◆ PROBLEM DETAILS ◆
Repeat exactly the lines of the material below that run from the "Given: Go to the Home menu item" line to the "Screen dimensions: 471x405" line, including both, and do not carry over any pictures.

◆ SOURCE RECORDS ◆
==================================================
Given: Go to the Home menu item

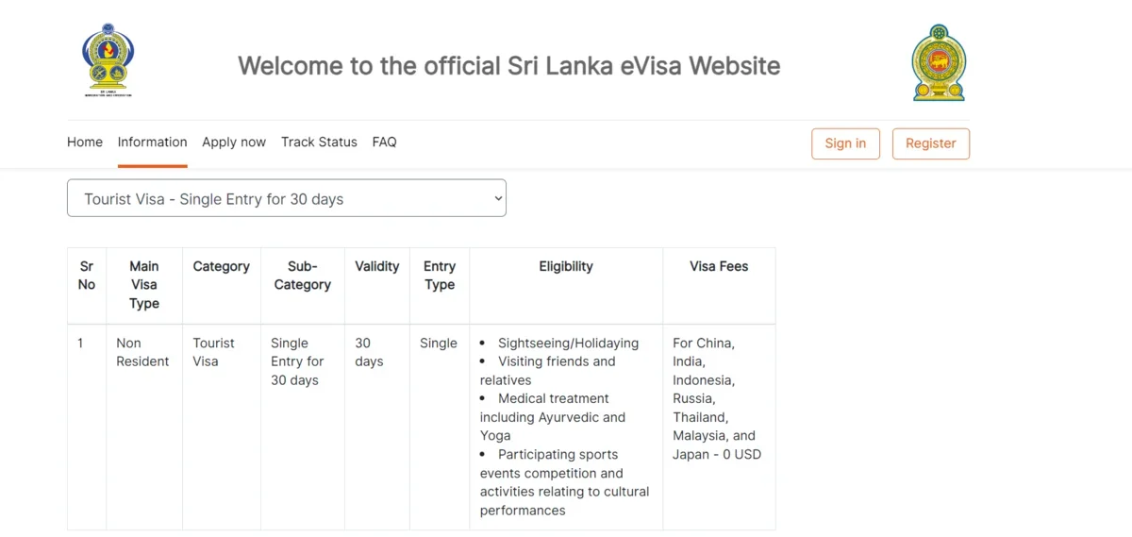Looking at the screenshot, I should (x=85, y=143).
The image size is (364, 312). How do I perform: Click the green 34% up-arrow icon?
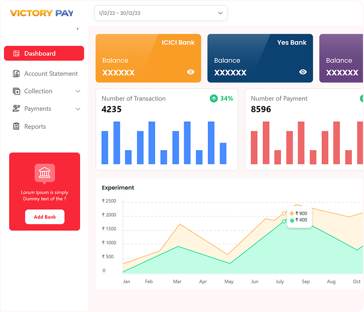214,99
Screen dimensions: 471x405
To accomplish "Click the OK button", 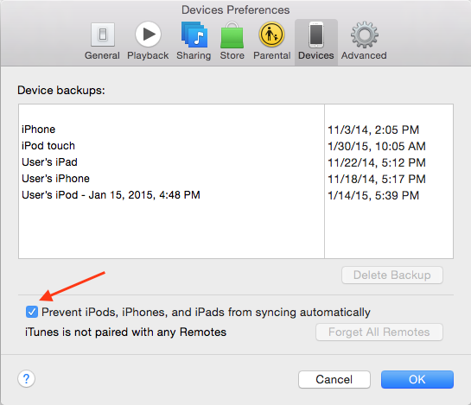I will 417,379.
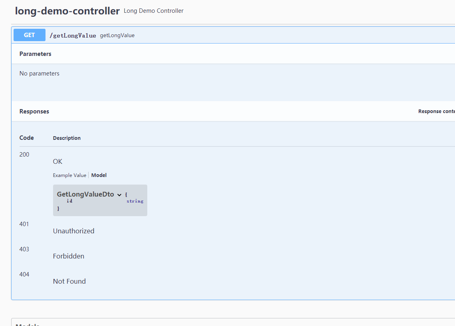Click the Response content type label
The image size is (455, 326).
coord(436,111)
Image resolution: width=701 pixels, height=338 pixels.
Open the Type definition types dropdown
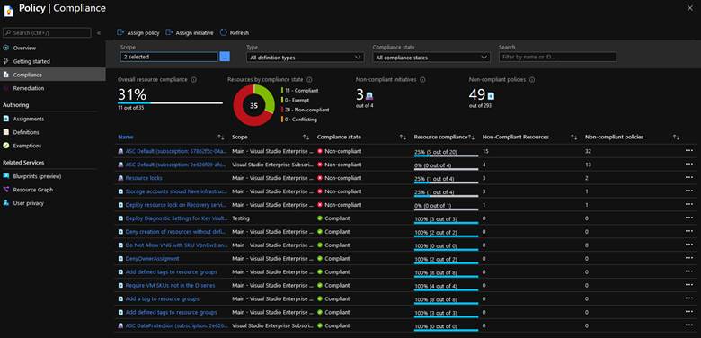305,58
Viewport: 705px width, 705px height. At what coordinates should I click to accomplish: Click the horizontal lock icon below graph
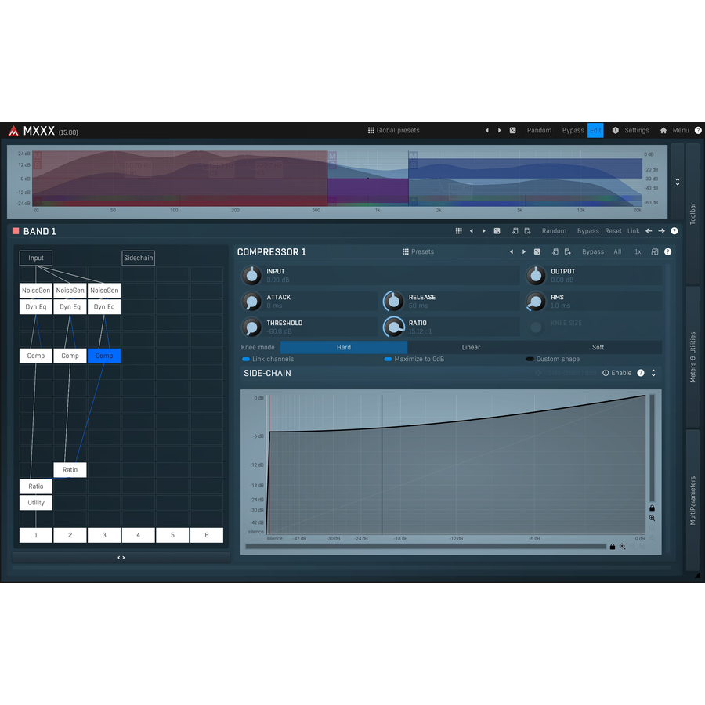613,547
==================================================
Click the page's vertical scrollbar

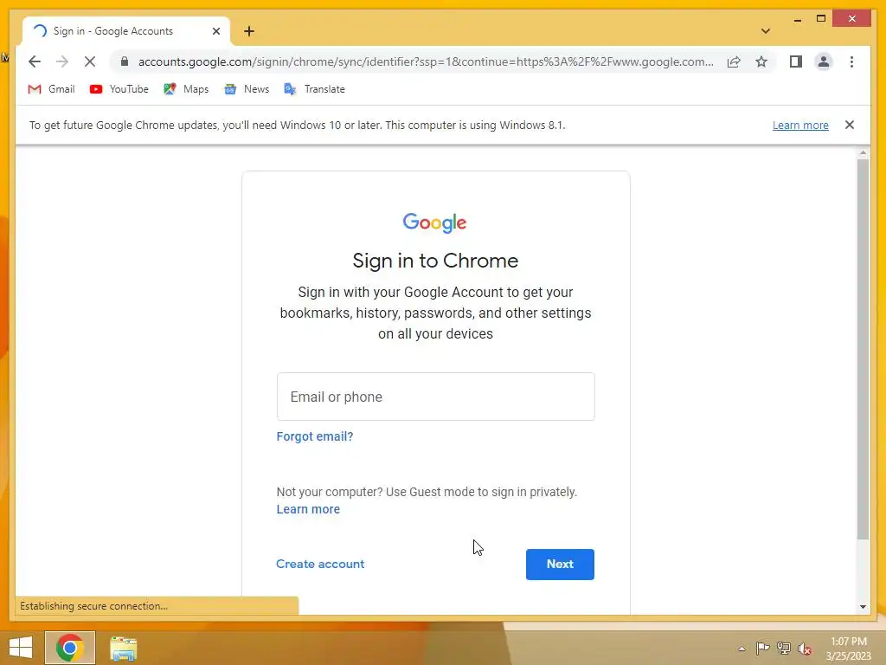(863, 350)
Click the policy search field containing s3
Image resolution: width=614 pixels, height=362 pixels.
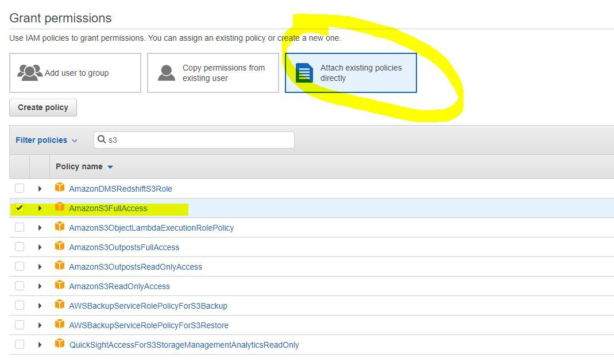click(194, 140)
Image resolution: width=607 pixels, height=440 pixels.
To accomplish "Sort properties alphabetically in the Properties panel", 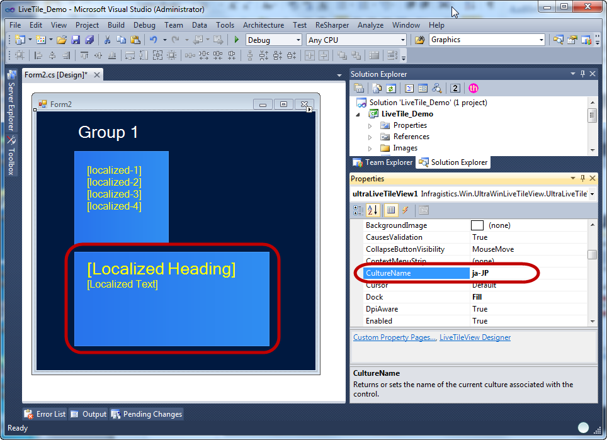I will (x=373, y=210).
==================================================
◆ RESPONSE FOR THIS EXERCISE ◆
Given: Go to the Home menu item

Looking at the screenshot, I should (x=85, y=143).
The image size is (364, 312). How do I perform: Click the green 34% up-arrow icon?
214,99
Screen dimensions: 471x405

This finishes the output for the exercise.